An exact copy is all that is wanted: the lines from the one with "[Go to next page] (153, 2368)" through the end of the listing below, both included, minus any pictures.
#### Data for analysis ####
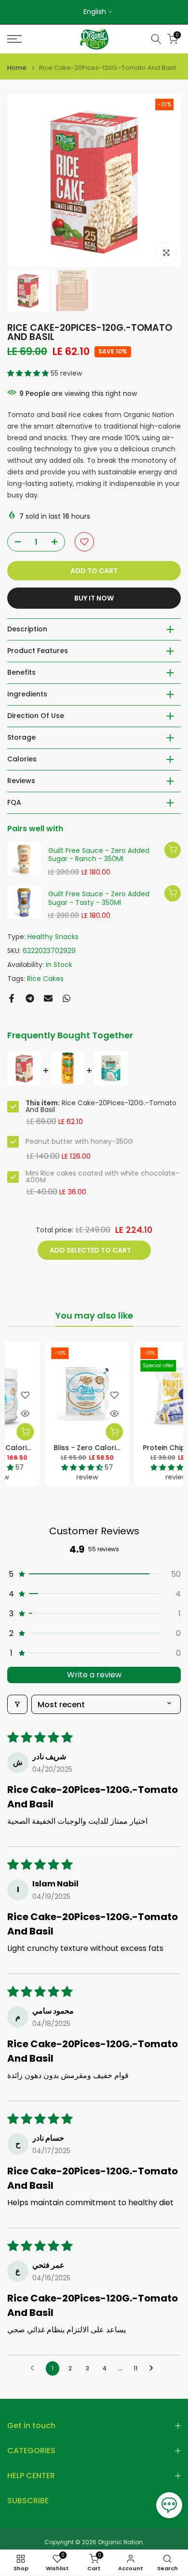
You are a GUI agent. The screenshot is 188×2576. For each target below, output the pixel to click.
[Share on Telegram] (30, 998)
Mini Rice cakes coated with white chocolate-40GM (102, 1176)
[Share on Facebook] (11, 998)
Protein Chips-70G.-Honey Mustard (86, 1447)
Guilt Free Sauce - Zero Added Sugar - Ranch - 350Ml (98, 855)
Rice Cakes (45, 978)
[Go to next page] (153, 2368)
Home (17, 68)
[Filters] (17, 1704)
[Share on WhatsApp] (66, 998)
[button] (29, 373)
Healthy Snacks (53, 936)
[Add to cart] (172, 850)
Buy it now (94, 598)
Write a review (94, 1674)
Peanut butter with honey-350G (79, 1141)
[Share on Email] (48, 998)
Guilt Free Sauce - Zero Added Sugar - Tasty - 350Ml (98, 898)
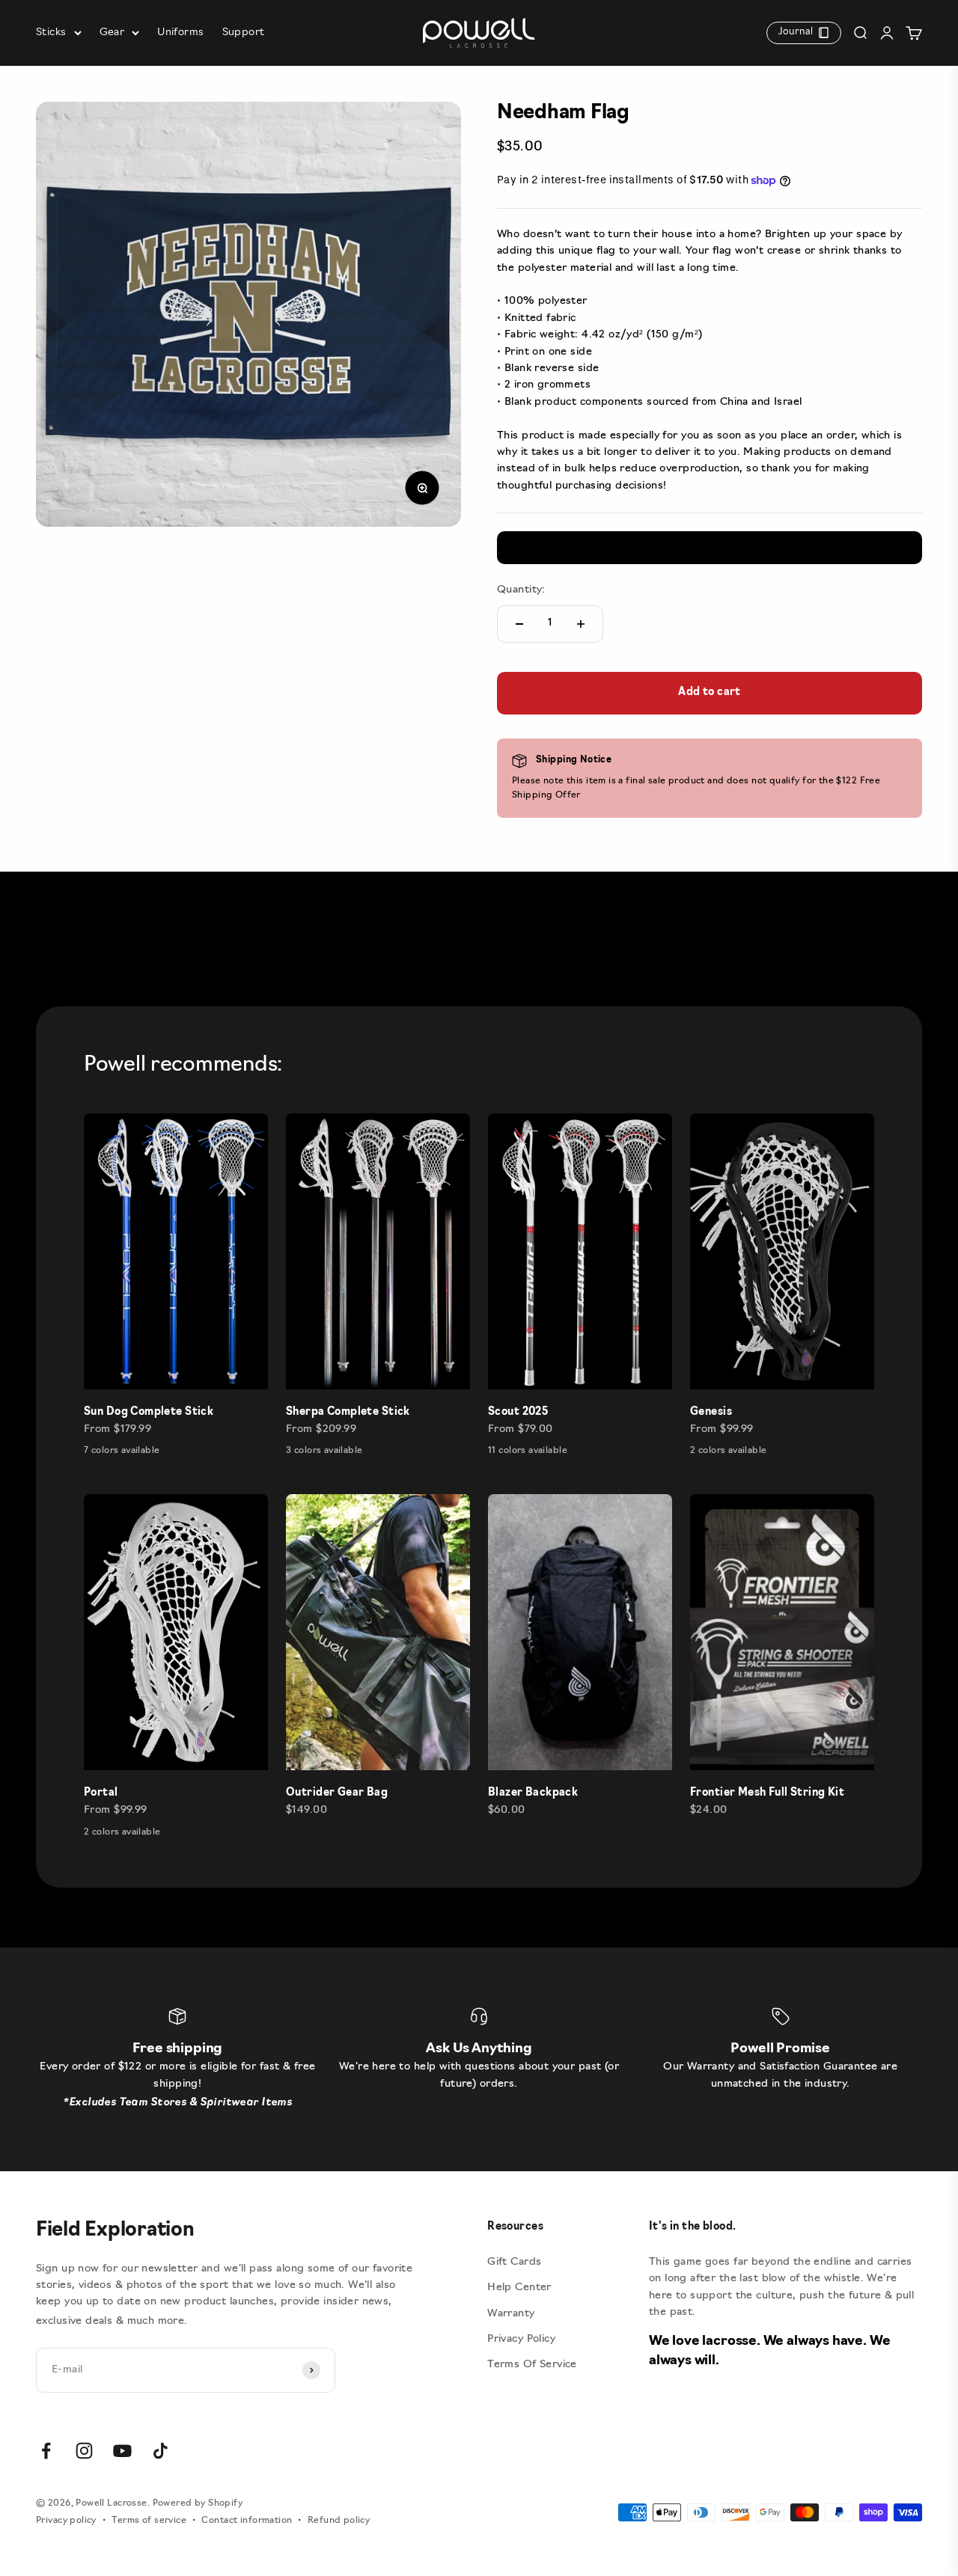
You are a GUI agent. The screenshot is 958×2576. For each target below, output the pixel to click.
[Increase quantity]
####
= Answer to the problem =
[Go to next page] (153, 2368)
Home (17, 68)
[Filters] (17, 1704)
[Share on WhatsApp] (66, 998)
[button] (29, 373)
Healthy Snacks (53, 936)
[Add to cart] (172, 850)
Buy it now (94, 598)
Write a review (94, 1674)
Peanut butter with honey-350G (79, 1141)
[Share on Email] (48, 998)
Guilt Free Sauce - Zero Added Sugar - Tasty - 350Ml (98, 898)
You are a GUI agent. The screenshot is 958×2576. For each target below, output the pixel to click.
[Increase quantity]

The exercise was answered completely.